Ni siquiera Rajoy, por acción o por omisión, consiguió sacarlo de allí cuando le tentó con volver a Madrid como su número 2. “No quise ser ministro”, dijo, “ni vicepresidente del PP”. “Quiero ser presidente de Galicia”. Nin marcho nin teño que marchar.
Quizá por eso sorprendió tanto aquel 18 de junio de 2018, cuando todas las miradas se fijaron en él para suceder al presidente saliente. Ese día llegó a Santiago con dos discursos preparados, uno con el sí y otro con el no. Nadie sabía con cuál se quedaría, ni siquiera sus asesores. “Depende”, les respondía, personificando ese tópico terruño que durante tantos años ha impregnado su ADN político y que ha perseguido como un mal sueño a tantos periodistas no-gallegos que padecen sus frases de ida y vuelta. En el último momento, cuando todas las portadas estaban preparadas para anunciar al nuevo candidato, se decidió por el segundo. Hubo dos motivos: uno personal y otro político.
El primero se debió a un pacto con su esposa, Eva, con la que tenía un hijo desde hacía menos de un año. El segundo, muy extendido entre distintos cargos del PP de Galicia, es que esperaba un guiño o una invitación de Rajoy que nunca llegó. Sin el respaldo del líder saliente, decidió esperar mientras veía cómo Soraya Sáenz de Santamaría se atribuía el beneplácito del expresidente. Él, a lo suyo, volvió a ganar en Galicia.
Deberes u obligaciones
Esta vez no ha podido librarse de los focos, esquivar a los cronistas jubilados ni rehuir a la gallega, mirando hacia otro lado desde el descansillo, sin subir ni bajar. La guerra fratricida entre Isabel Díaz Ayuso y Pablo Casado le puso en el punto de mira como el único heredero posible. Ni siquiera para un político como él, que había dicho que las últimas elecciones serían las derradeiras, no hubo opción de desoír al partido.

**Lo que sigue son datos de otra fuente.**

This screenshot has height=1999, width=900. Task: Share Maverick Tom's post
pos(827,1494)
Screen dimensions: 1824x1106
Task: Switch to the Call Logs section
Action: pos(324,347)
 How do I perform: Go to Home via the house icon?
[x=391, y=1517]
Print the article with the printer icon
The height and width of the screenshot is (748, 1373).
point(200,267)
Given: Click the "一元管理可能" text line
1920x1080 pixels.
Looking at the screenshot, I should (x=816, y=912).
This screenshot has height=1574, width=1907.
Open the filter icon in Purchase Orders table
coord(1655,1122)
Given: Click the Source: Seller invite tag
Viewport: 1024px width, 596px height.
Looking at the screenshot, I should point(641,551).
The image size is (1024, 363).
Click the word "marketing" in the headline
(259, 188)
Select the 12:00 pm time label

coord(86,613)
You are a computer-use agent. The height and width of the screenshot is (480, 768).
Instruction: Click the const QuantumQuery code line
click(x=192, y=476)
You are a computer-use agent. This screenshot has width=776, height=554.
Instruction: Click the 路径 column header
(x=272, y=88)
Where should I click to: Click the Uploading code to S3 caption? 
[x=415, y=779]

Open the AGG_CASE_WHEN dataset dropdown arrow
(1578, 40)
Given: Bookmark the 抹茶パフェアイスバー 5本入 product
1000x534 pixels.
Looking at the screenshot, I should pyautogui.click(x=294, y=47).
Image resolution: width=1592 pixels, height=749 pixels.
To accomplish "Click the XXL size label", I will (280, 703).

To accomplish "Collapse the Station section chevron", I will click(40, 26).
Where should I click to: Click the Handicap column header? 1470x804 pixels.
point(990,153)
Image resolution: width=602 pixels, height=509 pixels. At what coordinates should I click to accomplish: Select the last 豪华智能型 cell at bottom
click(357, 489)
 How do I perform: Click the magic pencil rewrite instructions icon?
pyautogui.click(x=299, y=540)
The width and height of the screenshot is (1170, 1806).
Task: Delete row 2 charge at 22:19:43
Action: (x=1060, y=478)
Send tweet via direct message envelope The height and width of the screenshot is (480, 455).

Suena raro, en los tiempos que corren, que un político de 60 años venga a suceder a otro de 41, pero la historia da muchas vueltas. Habrá quien diga que lo que se esperaba de él era, después de cuatro mayorías absolutas, dar un paso atrás, retirarse a una casa en la playa y escribir una biografía autocomplaciente. Pero en política, sobre todo en la alta política, tu vida no te pertenece por completo. A veces el deber te llama. O el partido te obliga. Éche o que hai.